Description of the task: Turn each line of the records into an item of a numbered list, skipping any blank lines and omitting the pictures.

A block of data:
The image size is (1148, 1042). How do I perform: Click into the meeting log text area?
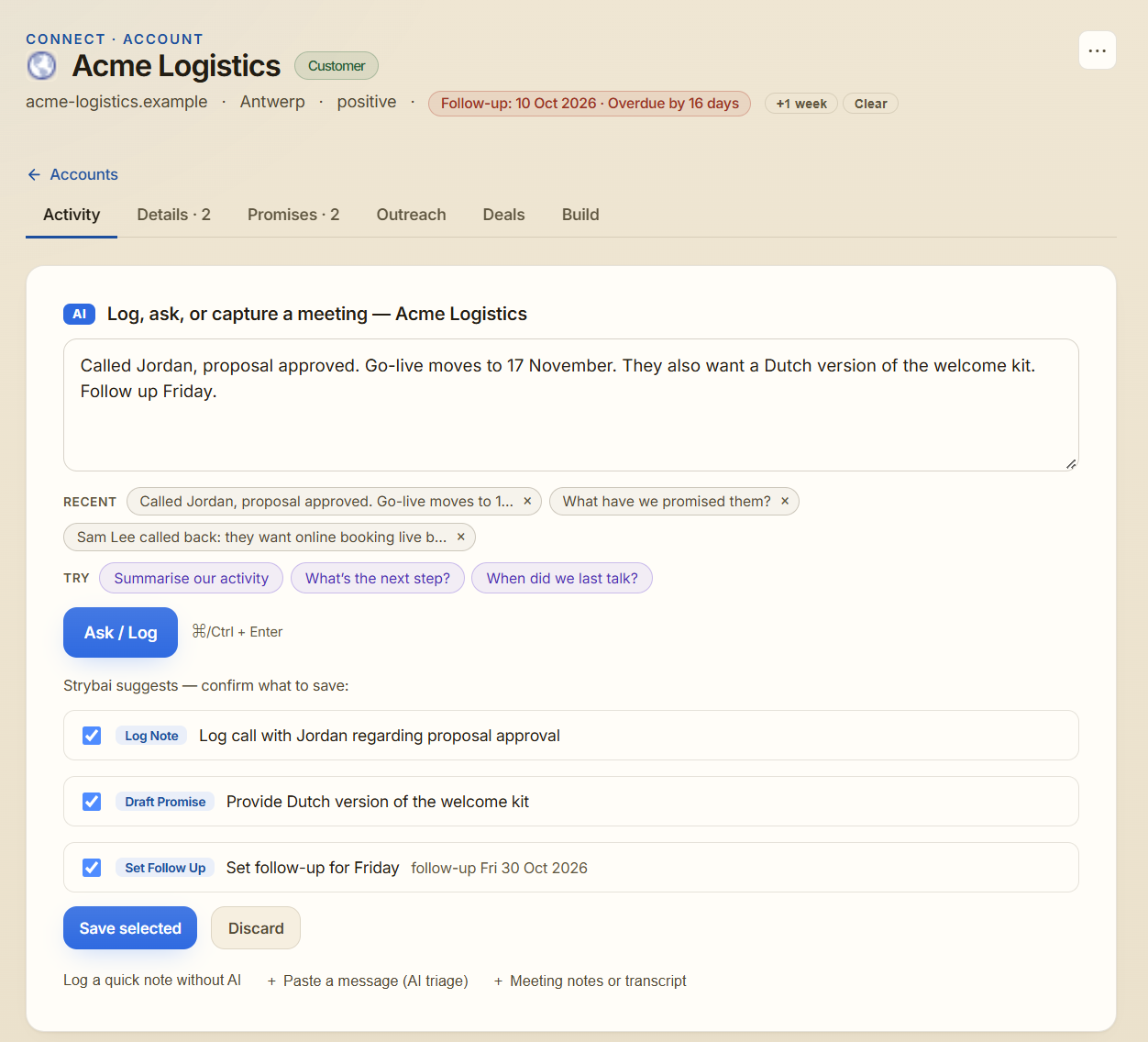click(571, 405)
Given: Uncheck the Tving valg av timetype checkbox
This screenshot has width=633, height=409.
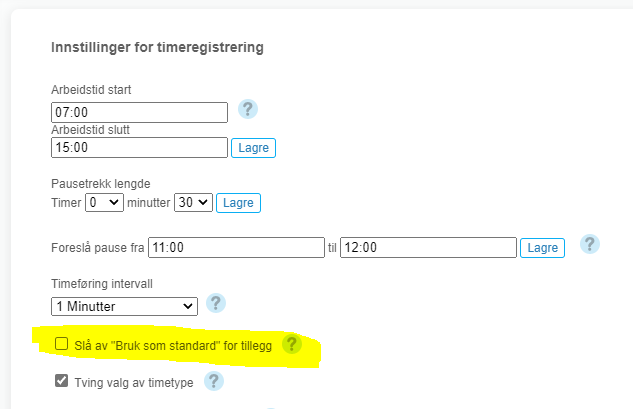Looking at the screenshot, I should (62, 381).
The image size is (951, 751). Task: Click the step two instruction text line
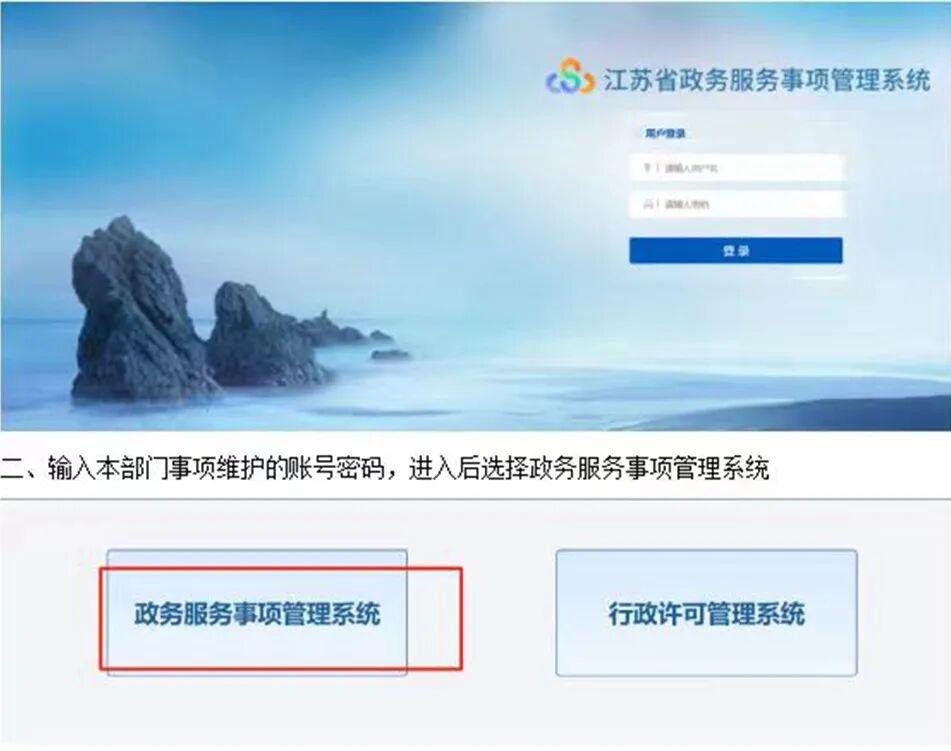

Solution:
1. The image size is (1148, 1042). How do I perform: Click into the meeting log text area?
2. click(571, 405)
3. Given: Uncheck the Tving valg av timetype checkbox
4. This screenshot has width=633, height=409.
5. Looking at the screenshot, I should (62, 381).
6. The image size is (951, 751). Task: Click the step two instruction text line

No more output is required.